Through the work of Margie Gouge, secretary of the Appalachian Heart Association, the Rescue Squad had been previously contacted in the event that such a contingency arose.
Unable to secure a doctor even to take the pulse of Kimbro, the Rescue Squad went into action. From the time Kimbro entered the ambulance for the the trip to Knoxville, it was exactly 1:15 minutes until the two squad members had the patient at the U.T. Medical Center. Help for them was provided by the Tennessee Highway Patrol and police escorts took took them right through each town and along the highway keeping roads cleared for the “life and death” drive.
Then at 5 p.m., the U-T team of surgeons opened the chest of Kimbro and replaced the three-year-old pacemaker with a new one.
“It was only through the efforts of the Business and Professional Women’s Club and the Appalachian Heart Association, the new pacemaker was secured at a cost of $455,” said Margie Gouge. “And this had to be ready in advance, and it was,” said Gouge.
Now, a pacemaker — not counting the surgical procedure — will cost anywhere from $4,000 to $6,000, and this is the price of the cheapest ones.
Kimbro, who had only done some construction and building work as well as drive a taxi, had been in contact with the Division of Vocational Rehabilitation, to find out what could be done to help him pay his enormous hospital bills and help maintain his home when the second attack occurred.
Kimbro shared how the Men’s Bible Class of the First Free Will Baptist Church and a friend had given him gifts of money to place on his hospital bill.
The first pacemaker was equipped with a small light which flashed each time the heart beat, but the newer model had been perfected beyond this.
The first pacemaker was used in 1952 when Dr. Paul Z. Zole of Boston Beth Israel Hospital developed an external pacemaker which sent sharp jolts of electricity to the heart. Wilson Greatbatch, an American electrical engineer, invented the first implantable cardiac pacemaker in 1958. He also invented pacemaker batteries, which were essential to its function, Nov. 3, 2014.
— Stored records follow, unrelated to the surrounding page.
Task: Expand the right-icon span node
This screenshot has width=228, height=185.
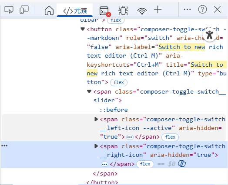Action: pos(96,146)
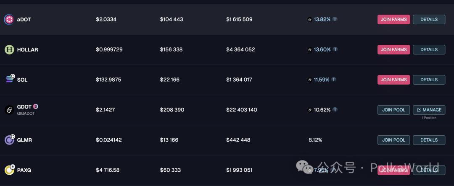This screenshot has height=186, width=454.
Task: Click the GDOT token icon
Action: coord(9,110)
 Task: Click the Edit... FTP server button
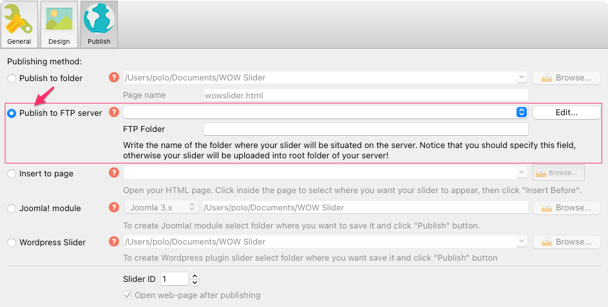point(566,113)
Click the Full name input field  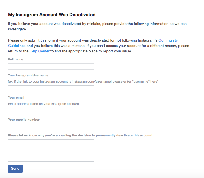[x=51, y=66]
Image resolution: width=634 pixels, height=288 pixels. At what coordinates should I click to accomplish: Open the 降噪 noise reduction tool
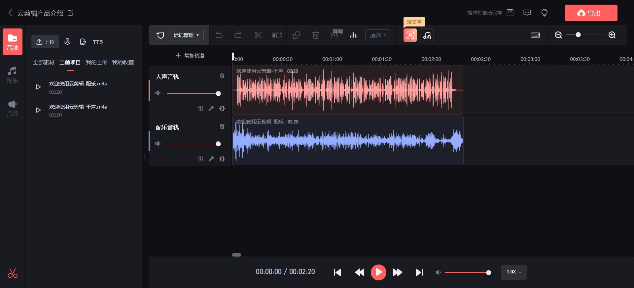337,34
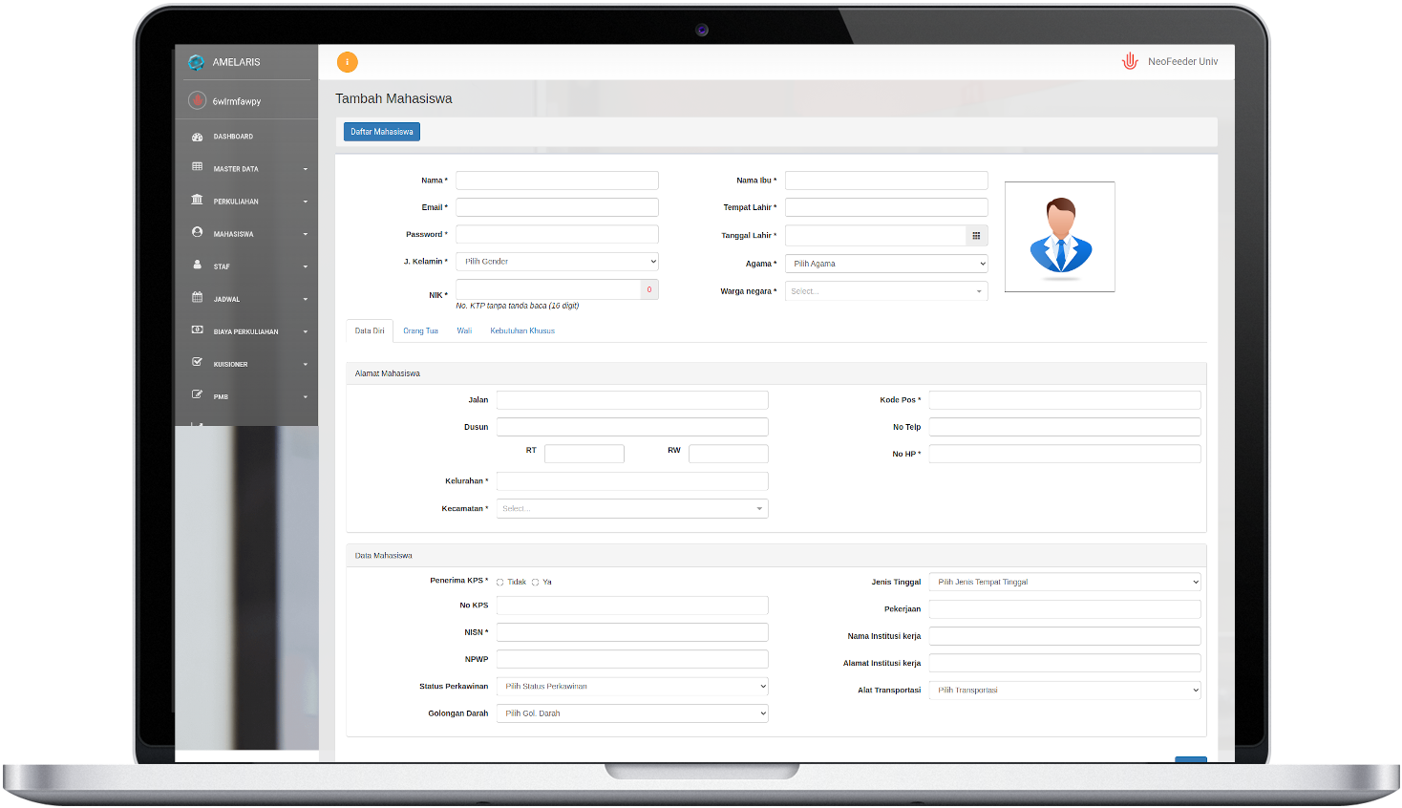Click the student avatar photo placeholder
The width and height of the screenshot is (1402, 808).
[1059, 237]
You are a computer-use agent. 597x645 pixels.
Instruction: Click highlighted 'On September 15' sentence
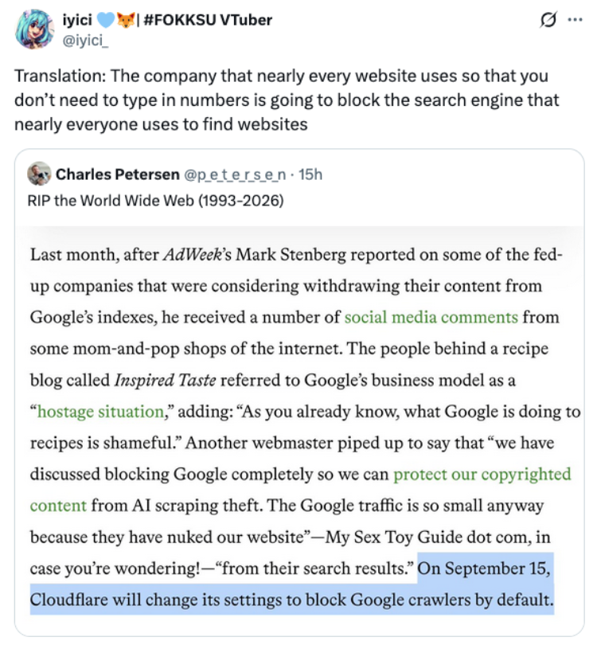[x=292, y=584]
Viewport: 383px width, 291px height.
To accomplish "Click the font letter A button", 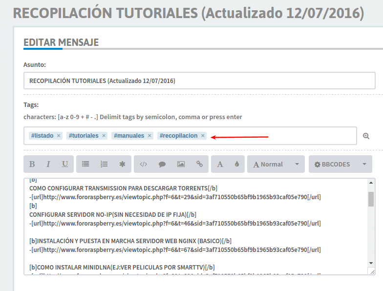I will pyautogui.click(x=220, y=165).
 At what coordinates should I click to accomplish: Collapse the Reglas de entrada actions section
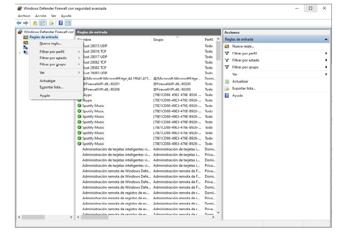[x=326, y=40]
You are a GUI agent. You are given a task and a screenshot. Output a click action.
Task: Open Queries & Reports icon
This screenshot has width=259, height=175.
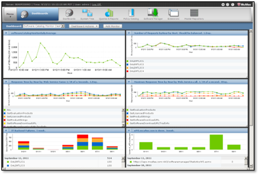pyautogui.click(x=109, y=14)
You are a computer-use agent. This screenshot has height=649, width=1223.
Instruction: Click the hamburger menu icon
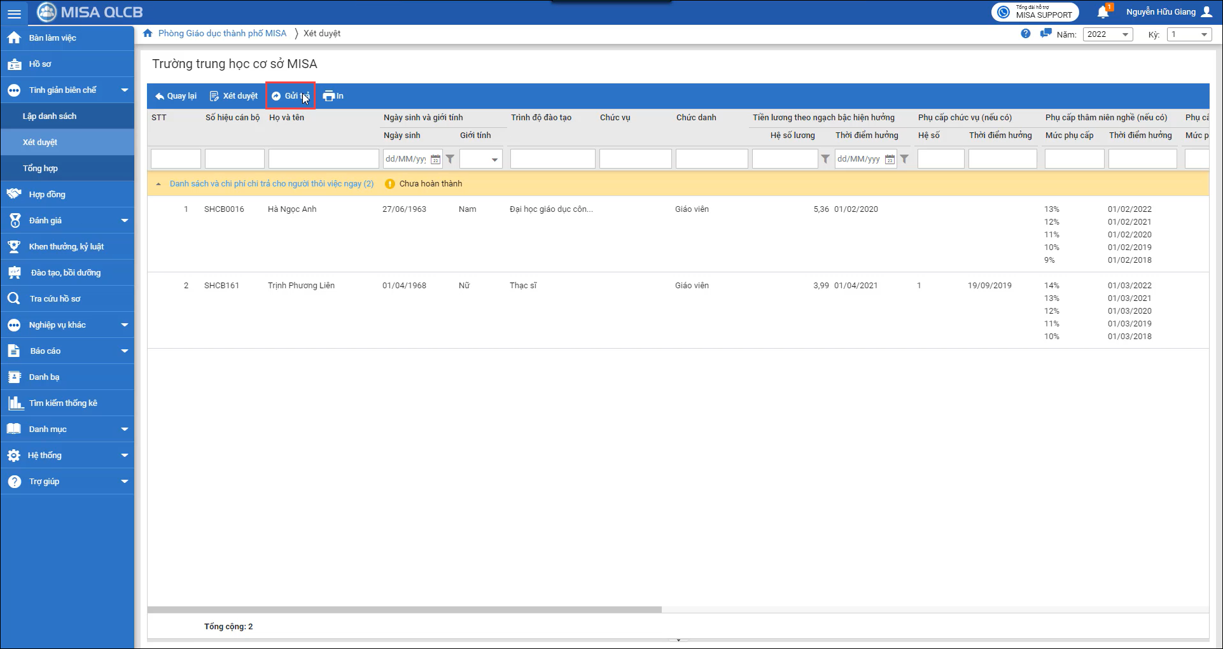click(14, 13)
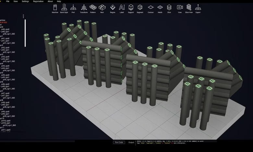Viewport: 253px width, 152px height.
Task: Open the Registration menu
Action: point(38,1)
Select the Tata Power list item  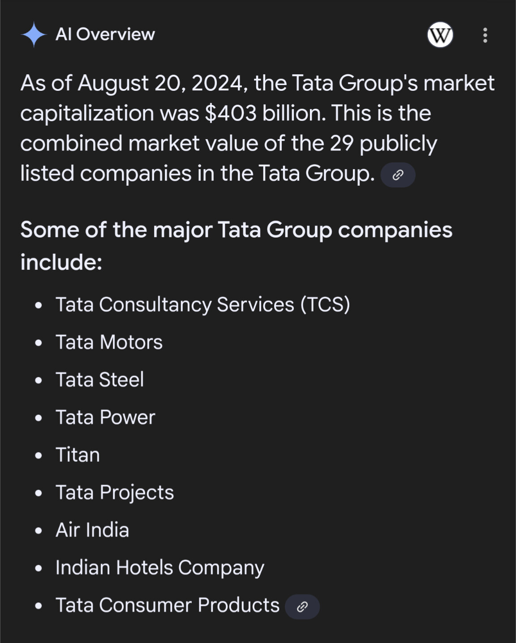(x=105, y=417)
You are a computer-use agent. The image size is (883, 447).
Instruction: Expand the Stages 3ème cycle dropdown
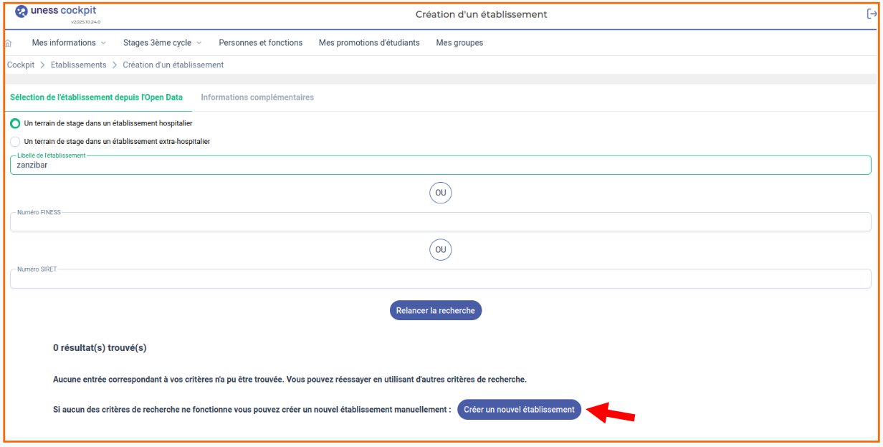coord(162,43)
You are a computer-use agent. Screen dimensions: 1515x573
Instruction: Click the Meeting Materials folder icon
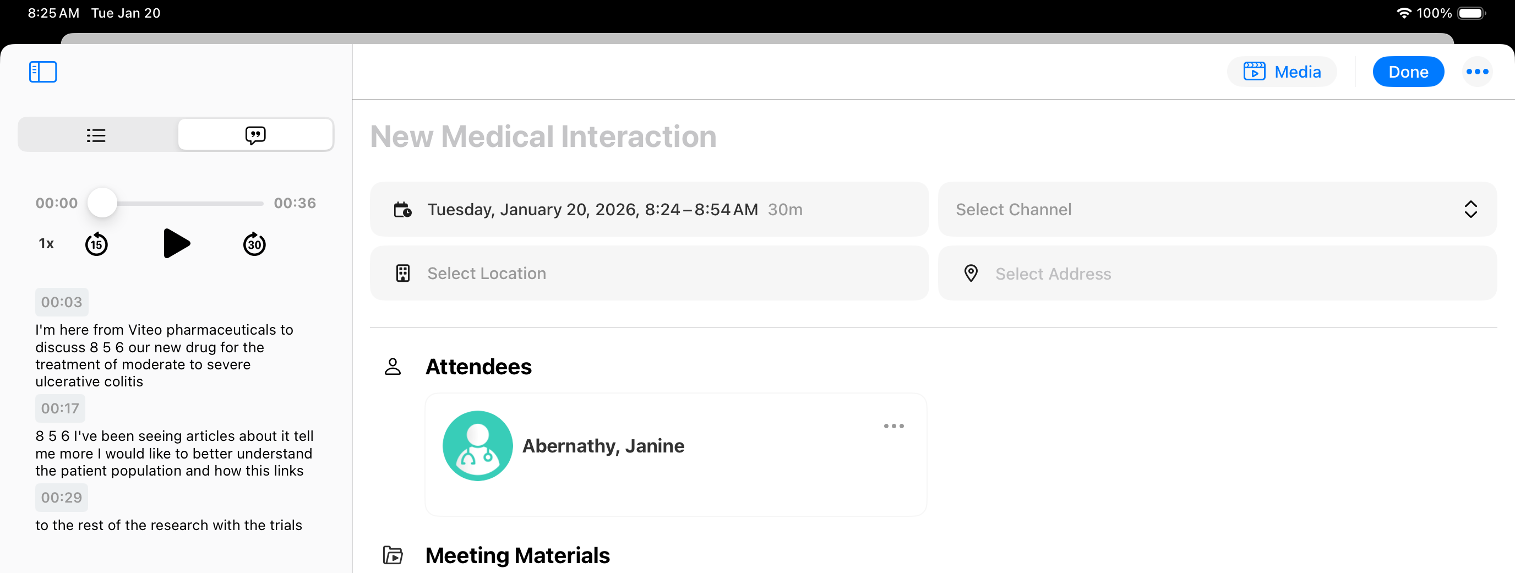[x=392, y=555]
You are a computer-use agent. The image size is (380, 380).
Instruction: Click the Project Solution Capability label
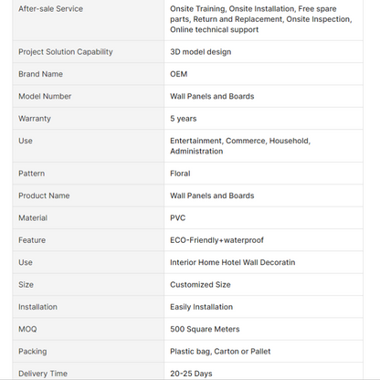point(66,52)
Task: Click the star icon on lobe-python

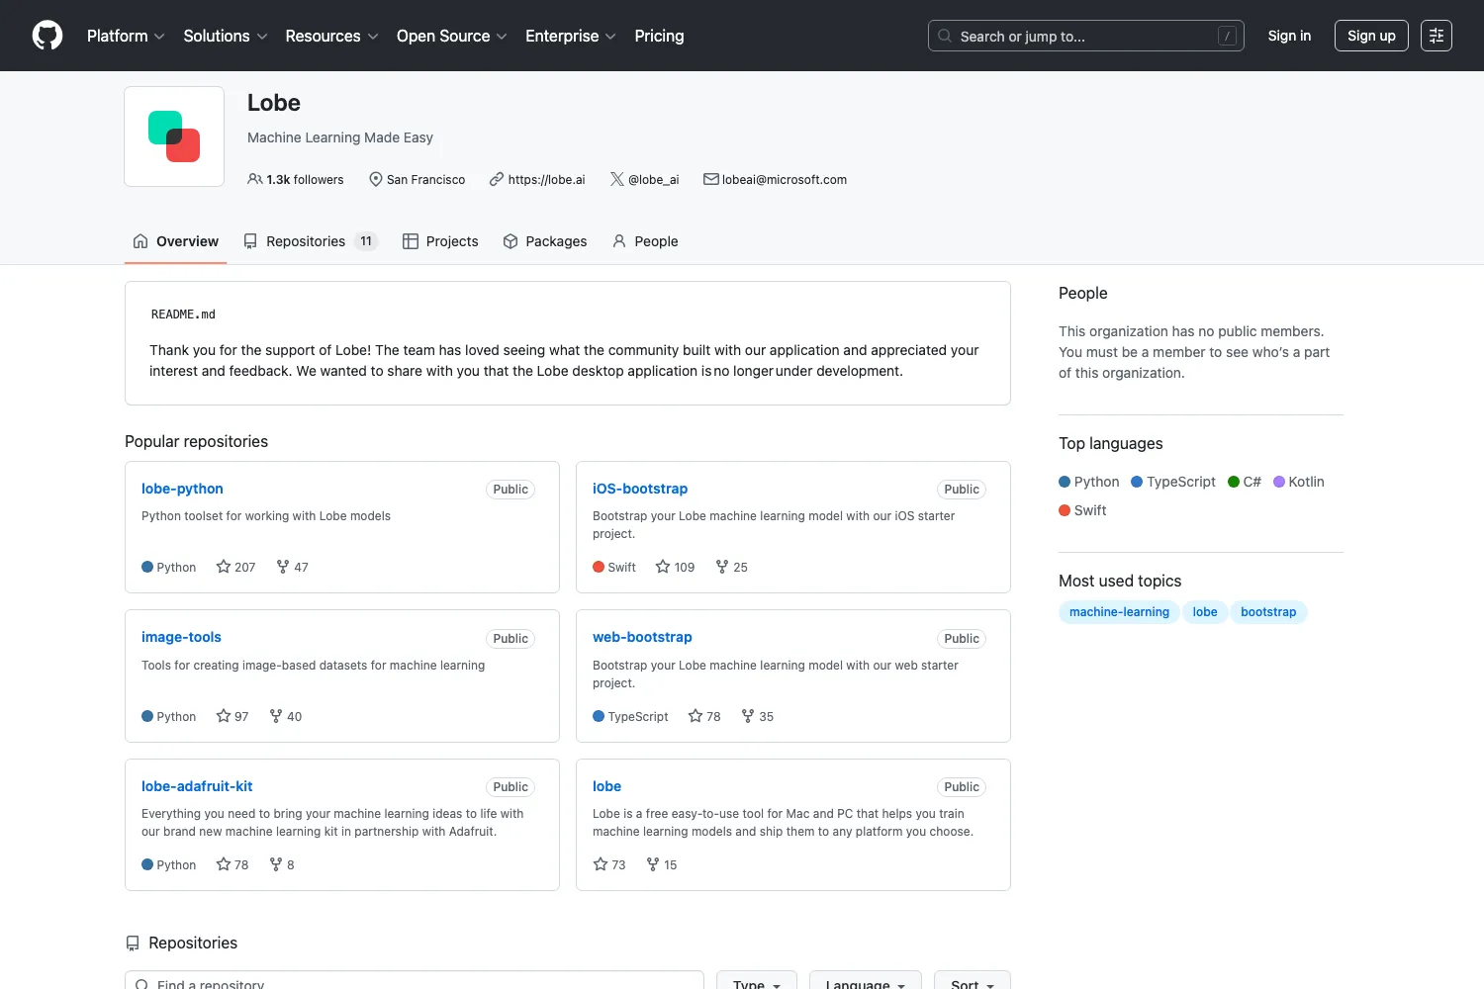Action: 224,567
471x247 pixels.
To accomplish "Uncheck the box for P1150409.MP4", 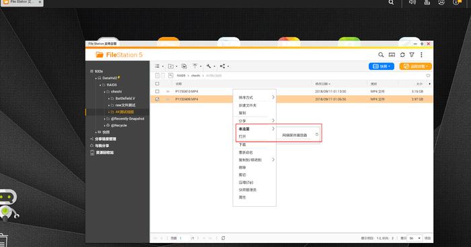I will [157, 99].
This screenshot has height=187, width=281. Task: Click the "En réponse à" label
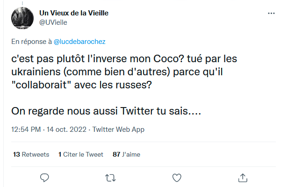[x=31, y=42]
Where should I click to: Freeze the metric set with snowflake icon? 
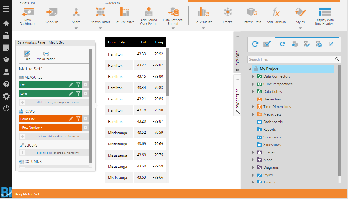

Both, Oscar and Ethel Kimbro are now deceased and their small cottage on Academy Street has since been razed. However, many at First Free Will still have fond memories of Mrs. Kimbrough. Oscar in his later years became a fan of the ducks on Doe River and fed them before it became the norm.
(The article about Oscar Kimbro and his second pacemaker transplant appeared in the May 1, 1966 edition of the STAR.)